Die geringe Ausnutzungsziffer der BHZ-Siedlung führte im Jahr 1985 dazu, dass die Genossenschaft die niedrigeren Gebäude im Zuge einer Gesamtsanierung um ein Geschoss aufstocken ließ. Fensterläden, Fenstereinteilungen, Satteldach – alles blieb erhalten. Weitere 15 Jahre später stellte sich erneut die Frage, wie die Siedlung in die Zukunft zu führen wäre. »Ersatzneubau« lautete das aktuelle Schlagwort: Die Kleinwohnungen der Nachkriegsära genügten zeitgenössischen Ansprüchen nicht mehr, und so begannen viele Genossenschaften, die bescheidenen Siedlungen durch große Bauvolumina mit räumlich opulenten Wohnungen zu ersetzen. Die BHZ entschied sich anders: Man votierte dafür, die bestehende Substanz moderat zu sanieren und die als essentiell für die Qualität der Siedlung angesehene Freiraumgestaltung zu erneuern. Kies- und Asphaltwege sind an die Stelle früherer Steinplattenwege getreten, und so hat die Siedlung etwas vom Charme der 50er Jahre eingebüßt. Gleichwohl muss die neue Außenraumgestaltung mit ihren Aufenthaltsbereichen für Kinder und Erwachsene durchaus als gelungen angesehen werden.

Grosszügiger Ersatzneubau

Nur an einer Stelle kam es zu einem Ersatzneubau: Ganz im Westen des Areals – dort, wo die Siedlung an das Gelände des Schulhauses Chriesiweg angrenzt. Vier bestehende Reihenhäuser und ein nicht mehr benötigter Kindergarten wurden durch einen vor Kurzem fertiggestellten viergeschossigen Wohnblock ersetzt, der von dem in Regensberg ansässigen Architekturbüro L3P entworfen wurde. Abweichend von der Orthogonalität der bestehenden Volumina konzipierten die Architekten ein polygonal geprägtes Gebäude mit einer auf der Ostseite einwärts geknickten Fassade, welcher die Westseite mit verschobenen Proportionen – geringerer Winkel, Knickpunkt aus der Mitte verschoben – folgt. Die einwärts geknickte, überdies durch Loggien aufgelockerte Ostfassade wartet mit einer umarmenden Geste auf und wird gleichsam als Abschluss der Siedlung lesbar, wobei die Viergeschossigkeit keinesfalls als Maßstabssprung ins Auge sticht, sondern sich harmonisch in die locker gestreute Gebäudestruktur einreiht.

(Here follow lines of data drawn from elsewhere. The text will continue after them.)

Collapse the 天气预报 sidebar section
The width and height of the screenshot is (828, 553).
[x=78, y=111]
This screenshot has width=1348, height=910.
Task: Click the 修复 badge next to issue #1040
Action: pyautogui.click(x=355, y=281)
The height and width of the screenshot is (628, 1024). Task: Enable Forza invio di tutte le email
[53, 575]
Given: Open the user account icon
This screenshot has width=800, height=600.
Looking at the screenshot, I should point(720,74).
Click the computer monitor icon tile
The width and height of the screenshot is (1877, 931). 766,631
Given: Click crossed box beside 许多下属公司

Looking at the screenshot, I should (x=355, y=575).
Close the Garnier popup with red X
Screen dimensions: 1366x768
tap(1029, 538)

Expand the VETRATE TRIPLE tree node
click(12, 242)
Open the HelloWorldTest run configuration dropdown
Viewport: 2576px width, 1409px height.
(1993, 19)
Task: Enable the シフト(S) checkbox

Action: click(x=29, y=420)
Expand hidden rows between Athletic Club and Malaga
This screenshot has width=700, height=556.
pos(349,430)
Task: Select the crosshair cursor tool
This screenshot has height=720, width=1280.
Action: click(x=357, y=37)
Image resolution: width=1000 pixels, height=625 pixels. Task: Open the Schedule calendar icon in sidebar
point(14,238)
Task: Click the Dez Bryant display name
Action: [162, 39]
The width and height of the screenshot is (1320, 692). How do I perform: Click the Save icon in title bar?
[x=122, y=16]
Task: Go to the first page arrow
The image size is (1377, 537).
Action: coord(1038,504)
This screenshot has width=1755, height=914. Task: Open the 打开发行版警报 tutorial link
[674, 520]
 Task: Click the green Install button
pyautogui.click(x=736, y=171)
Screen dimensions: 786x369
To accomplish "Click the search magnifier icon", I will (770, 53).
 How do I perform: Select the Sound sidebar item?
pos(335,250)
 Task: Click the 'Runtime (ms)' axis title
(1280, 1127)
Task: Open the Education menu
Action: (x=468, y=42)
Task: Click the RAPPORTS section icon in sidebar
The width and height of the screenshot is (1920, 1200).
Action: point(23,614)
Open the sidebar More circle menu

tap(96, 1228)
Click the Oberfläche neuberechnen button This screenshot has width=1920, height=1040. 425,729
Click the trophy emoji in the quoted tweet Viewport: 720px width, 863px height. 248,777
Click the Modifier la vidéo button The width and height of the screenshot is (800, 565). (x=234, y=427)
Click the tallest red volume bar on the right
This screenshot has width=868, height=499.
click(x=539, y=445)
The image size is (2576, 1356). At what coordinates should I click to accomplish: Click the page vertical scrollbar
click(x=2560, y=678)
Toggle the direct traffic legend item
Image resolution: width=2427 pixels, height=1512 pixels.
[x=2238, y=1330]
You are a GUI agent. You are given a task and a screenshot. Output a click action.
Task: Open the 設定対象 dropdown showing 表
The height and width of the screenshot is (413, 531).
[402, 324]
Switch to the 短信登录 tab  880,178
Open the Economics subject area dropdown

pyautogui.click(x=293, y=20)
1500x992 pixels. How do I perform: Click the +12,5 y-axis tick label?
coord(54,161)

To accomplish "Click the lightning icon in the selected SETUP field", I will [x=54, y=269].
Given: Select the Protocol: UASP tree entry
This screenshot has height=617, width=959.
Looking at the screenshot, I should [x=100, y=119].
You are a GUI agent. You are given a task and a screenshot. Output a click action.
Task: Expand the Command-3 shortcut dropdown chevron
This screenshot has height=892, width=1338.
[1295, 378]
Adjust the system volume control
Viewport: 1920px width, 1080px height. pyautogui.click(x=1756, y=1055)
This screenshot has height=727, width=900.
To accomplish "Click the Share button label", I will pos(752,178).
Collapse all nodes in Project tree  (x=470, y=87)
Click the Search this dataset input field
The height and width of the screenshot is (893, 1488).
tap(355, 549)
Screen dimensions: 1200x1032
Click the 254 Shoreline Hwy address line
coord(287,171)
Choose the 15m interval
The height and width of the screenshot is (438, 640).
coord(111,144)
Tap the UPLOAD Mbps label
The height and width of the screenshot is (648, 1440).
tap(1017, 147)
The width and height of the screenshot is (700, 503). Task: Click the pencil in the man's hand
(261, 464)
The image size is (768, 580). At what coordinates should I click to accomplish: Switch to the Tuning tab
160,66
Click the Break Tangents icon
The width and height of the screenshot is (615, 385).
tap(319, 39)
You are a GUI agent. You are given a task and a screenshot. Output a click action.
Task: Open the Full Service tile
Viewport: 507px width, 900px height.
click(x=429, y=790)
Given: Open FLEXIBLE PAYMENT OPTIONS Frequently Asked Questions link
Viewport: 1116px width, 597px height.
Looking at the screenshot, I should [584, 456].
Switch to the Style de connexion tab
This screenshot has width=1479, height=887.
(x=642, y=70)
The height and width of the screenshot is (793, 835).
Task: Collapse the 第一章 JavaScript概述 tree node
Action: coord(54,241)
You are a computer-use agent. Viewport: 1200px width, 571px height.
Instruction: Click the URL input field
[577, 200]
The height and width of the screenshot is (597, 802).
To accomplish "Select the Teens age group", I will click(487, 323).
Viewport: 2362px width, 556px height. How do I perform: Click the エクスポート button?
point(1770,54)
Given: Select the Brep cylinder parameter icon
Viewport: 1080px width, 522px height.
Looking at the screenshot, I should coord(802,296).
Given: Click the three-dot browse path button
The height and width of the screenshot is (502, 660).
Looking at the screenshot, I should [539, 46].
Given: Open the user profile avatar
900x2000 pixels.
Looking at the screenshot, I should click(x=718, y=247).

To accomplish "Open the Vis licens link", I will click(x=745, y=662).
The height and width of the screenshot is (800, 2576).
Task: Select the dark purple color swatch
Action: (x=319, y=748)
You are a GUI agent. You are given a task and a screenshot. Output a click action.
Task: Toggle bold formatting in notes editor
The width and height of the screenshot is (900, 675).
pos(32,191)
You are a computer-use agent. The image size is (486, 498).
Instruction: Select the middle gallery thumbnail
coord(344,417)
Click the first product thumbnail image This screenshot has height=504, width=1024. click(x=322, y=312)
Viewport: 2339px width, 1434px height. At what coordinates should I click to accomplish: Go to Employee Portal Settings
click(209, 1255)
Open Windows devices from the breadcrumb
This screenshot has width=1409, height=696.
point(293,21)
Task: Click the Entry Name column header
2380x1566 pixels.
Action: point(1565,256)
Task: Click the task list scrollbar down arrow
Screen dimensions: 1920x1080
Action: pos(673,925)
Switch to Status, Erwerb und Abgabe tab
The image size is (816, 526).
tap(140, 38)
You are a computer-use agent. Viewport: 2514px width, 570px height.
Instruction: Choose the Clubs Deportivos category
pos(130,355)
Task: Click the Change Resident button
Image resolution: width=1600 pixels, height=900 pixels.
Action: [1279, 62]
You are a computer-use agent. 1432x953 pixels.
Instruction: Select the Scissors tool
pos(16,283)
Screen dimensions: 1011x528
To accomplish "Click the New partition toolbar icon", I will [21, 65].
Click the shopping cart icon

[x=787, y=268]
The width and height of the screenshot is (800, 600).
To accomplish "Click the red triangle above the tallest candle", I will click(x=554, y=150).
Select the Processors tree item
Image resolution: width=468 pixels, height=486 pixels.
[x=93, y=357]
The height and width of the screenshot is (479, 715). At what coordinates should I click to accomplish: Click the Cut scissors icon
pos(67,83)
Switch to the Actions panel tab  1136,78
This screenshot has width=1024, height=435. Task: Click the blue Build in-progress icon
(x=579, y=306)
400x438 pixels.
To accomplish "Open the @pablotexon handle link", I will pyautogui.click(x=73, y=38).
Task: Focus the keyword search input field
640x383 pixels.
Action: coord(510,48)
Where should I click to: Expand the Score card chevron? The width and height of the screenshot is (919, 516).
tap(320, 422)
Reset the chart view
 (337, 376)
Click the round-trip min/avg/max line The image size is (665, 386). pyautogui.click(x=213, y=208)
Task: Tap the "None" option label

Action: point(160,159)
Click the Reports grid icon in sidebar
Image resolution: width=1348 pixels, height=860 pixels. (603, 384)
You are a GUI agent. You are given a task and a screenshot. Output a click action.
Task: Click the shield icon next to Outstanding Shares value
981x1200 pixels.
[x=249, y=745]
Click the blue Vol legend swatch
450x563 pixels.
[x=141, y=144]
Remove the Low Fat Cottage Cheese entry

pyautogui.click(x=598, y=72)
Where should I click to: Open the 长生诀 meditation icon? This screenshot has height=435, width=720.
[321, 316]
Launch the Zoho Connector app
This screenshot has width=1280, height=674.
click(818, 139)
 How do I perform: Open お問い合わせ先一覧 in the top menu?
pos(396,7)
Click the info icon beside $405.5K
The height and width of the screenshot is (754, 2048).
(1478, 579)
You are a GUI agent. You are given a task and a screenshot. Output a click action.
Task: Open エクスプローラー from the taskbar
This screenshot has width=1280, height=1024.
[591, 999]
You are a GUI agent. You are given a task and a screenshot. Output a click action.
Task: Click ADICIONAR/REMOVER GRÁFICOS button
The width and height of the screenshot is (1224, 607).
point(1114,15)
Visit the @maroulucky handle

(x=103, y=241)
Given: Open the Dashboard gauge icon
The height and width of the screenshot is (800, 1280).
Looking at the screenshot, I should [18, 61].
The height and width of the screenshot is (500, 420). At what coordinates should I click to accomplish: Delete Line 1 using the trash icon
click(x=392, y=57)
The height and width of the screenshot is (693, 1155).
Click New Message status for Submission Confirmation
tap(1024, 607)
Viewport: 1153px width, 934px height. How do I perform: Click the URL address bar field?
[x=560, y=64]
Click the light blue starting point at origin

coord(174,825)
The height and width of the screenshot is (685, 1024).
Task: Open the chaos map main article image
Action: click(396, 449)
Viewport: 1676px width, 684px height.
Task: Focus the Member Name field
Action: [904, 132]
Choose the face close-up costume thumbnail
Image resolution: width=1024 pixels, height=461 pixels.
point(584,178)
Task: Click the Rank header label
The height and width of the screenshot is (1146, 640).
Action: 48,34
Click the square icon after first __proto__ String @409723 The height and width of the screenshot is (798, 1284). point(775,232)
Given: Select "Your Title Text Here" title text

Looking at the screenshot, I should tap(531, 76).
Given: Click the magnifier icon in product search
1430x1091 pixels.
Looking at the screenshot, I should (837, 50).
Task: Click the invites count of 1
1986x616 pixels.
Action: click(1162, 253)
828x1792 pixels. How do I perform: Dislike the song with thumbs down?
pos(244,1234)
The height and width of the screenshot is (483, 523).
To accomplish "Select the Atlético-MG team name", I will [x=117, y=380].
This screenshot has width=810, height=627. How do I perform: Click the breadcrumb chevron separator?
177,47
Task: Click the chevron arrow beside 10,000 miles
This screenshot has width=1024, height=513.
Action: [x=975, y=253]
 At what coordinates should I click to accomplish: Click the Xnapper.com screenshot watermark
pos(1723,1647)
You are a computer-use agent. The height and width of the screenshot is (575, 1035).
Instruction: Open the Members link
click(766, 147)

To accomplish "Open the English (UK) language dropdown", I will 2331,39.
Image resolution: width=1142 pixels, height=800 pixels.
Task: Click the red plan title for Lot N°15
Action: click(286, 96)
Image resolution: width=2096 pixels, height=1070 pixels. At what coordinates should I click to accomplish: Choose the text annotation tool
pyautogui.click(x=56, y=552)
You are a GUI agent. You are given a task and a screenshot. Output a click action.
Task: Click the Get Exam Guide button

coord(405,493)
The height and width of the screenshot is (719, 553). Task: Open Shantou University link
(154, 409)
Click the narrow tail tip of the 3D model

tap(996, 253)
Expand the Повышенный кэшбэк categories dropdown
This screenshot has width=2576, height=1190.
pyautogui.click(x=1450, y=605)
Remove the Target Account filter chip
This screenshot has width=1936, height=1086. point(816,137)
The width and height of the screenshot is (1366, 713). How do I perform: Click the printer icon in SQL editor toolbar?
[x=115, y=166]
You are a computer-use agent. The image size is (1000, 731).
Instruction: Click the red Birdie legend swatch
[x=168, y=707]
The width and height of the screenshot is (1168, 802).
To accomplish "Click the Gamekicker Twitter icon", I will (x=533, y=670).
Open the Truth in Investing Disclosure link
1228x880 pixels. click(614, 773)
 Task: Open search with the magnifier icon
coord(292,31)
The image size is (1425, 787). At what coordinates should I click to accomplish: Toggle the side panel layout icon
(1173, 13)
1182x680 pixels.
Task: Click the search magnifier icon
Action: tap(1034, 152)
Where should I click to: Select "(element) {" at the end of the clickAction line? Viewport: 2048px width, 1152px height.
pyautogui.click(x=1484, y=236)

Die geschlossene, lediglich durch vor- oder rückspringende Fenster akzentuierte Westfassade bildet die Kante zum angrenzenden Schulareal, ohne diesem zu nahe zu rücken oder die niedrige Bebauung in den Schatten zu stellen.

Wirkt die polygonale Form mitunter wie ein Versuch, ein eigentlich banales Gebäude etwas zeitgenössischer aussehen zu lassen, so haben L3P die Grundrisse durchaus konsequent auf die Gesamtform abgestimmt. Rechte Winkel finden sich nur an wenigen Stellen der insgesamt 16 Wohnungen, die zweibündig von zwei Treppenhäusern aus erschlossen werden und annähernd spiegelsymmetrisch seitlich der Erschließungszonen angeordnet sind. Die Geschossgrundrisse zeigen sich identisch.

Ungewöhnlich und durchaus attraktiv ist der großzügige Wohnbereich, der sich mäandrierend durch die Wohnungen zieht und drei unterschiedliche Zonen ausbildet: die Richtung Westen orientierte Küche, eine großzügige Mittelzone und schließlich den Wohnbereich im Westen, die sich mittels einer Glaswand mit der Loggia verbindet. Die eingestellte Box von Bad und WC verstärkt diese Konfiguration, führt aber zu der Konsequenz, dass die innenliegenden Nasszellen auf natürliche Belichtung und Belüftung verzichten müssen. Nicht unproblematisch, zumindest bei konventionellen Möblierungsvorstellungen, sind die z. T. extrem schräg verlaufenden Wände der Schlafzimmerboxen.

Tanzende Fensterachsen

Ein grober, grün gestrichener Putz vereinheitlicht das Äußere des Doppelhauses. Die Farbe mag etwas modisch anmuten – positiv ausgedrückt: zeitgenössisch – und wird durch ein komplementäres Rot-Violett-Braun ergänzt, welches die Fensterlaibungen und Eingangsbereiche prägt. Der Putz in diesen Partien ist feiner, wie auch in den Loggien und in den Wohnungen selbst. Das Grün tritt in abgeschwächter, eher pastellfarbener Anmutung auch an anderen Bauten der BHZ-Siedlung auf, so dass auch die Farbintensität die Bedeutung des Neubaus akzentuiert, ohne ihn indes als Fremdkörper erscheinen zu lassen.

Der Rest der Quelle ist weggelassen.